This was based on a question put to 'Father of the internet' and Google head evangelist, Vinton Cerf, who was asked at an eGovernment seminar,
"if he thought that there was a way for Google to have special “Google AdSense” for government websites. He smiled one of his famous smiles and indicated he liked the question very much."This post went on to raise the point that certain advertising may be appropriate on government website, related to not-for-profit support organisations and services that help users of government services.
The hosting of these ads would provide a revenue stream for government sites, helping to offset their costs. Ads could be carefully placed with a disclaimer to ensure it was clear to visitors that these were advertisement and manage any legal issues around endorsement.
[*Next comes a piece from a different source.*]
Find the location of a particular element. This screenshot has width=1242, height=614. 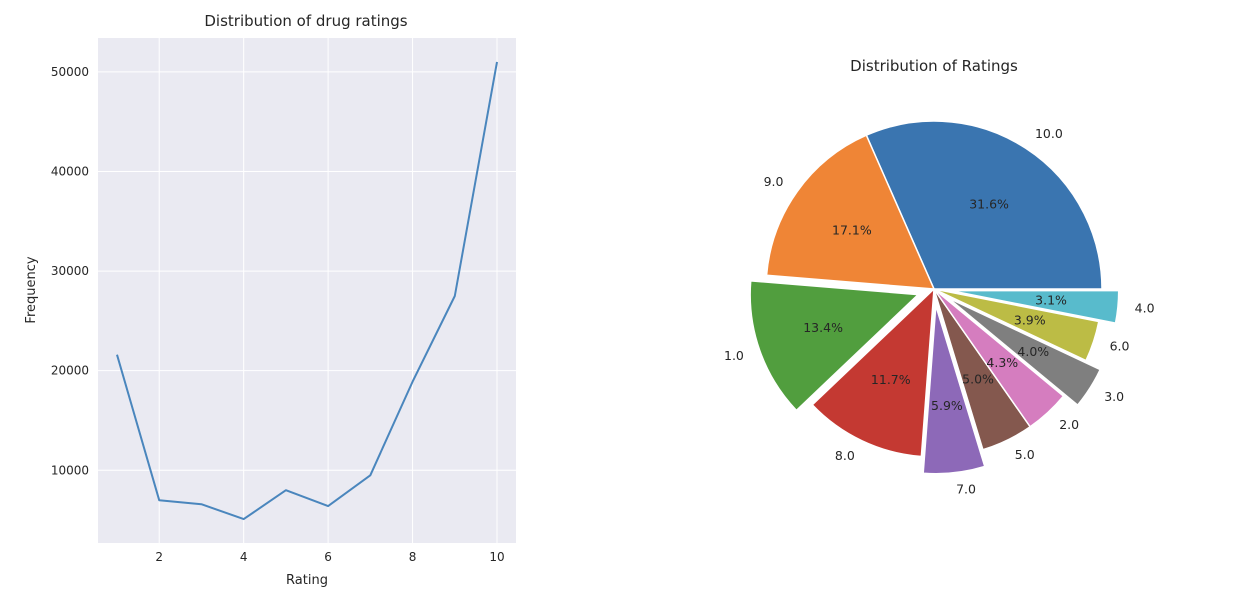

It is an intriguing concept, and not entirely dissimilar to how CSIRO commercialises intellectual capital or agencies such as ABS have monetised their reports and products.
Now I'm not the first to suggest this be considered for Australian government sites.
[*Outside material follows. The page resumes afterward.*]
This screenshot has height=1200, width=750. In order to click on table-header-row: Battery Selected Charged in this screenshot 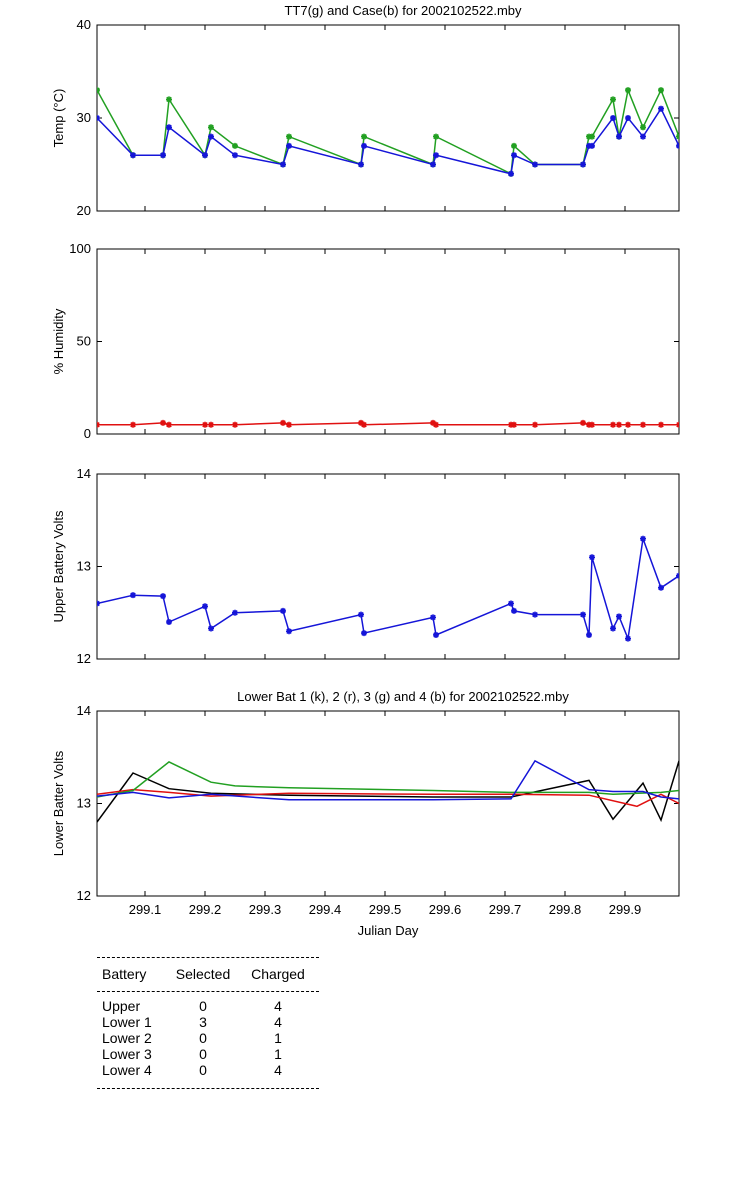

Net Traveller author, Tom Worthington, made a slightly different suggestion in a post on January 2007,
Governments may not wish to have paid commercial advertising on their web sites, but perhaps they could have internal government advertising. Each government web page could have a space reserved for advertising. Normally this would be used to promote government initiatives and publicize web sites (in effect the Government's own Google AdWords). The reserved space would also be used to advise the public of emergency information (emergency information is an area where Federal and State Australian governments do poorly online and as a result are placing the lives of citizens at risk).
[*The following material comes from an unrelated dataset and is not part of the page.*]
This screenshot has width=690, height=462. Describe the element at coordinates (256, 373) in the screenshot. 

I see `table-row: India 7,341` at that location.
There is also at least one government site in Australia already featuring paid commercial advertising. Ourbrisbane.com, owned and operated by the Brisbane City Council.
This site features ads for services such as Seek and RSVP as well as other advertisers.
Looking around the world, there are other examples of the acceptance of advertising on government sites.
In the US while there is an overall policy that government sites should not feature paid advertising, exemptions can be granted, as detailed in Webcontent.gov, the guide to managing US government websites.
I've found evidence that advertising has government sites in the US offering paid advertising for at least four years, as evidenced by this article in Slashdot on 27 July 2004, Advertising Hits Arizona County Government Website,
Maricopa County, home to 3.4 million people in the Phoenix metropolitan area, has seen their GIS website "become an every day tool for realtors, developers, mortgage and title companies, appraisers, inspectors, attorneys and many other professionals associated with the real estate industry." As a result, they are now accepting bids for Web advertisements. As the county is one of the best-run in the nation, this could set quite the precedent.The Maricopa County website is still delivering paid advertising to Phoenix's citizens today.
In the UK there is an even more pragmatic approach.
Within the UK Cabinet's guidelines for web site management is included a guide for buying and selling advertising and sponsorship space which states;
Advertising on the web is envisaged as being a revenue stream for government websites. It can reduce the cost of providing government information and services, which saves the taxpayer money or results in better quality services and faster delivery of information and services on-line. It is a perfectly legitimate thing to do as long as the guidelines are adhered to.This guideline was first written in 2002 and remains in force today, six years later, indicating to me that there has not been any major backlash by citizens towards advertising on government sites.
What do you think?
So what do you think of the idea of placing paid advertising on Australian government websites?
Would it be appropriate for your website?
Would a revenue stream help raise the profile of your site in the department?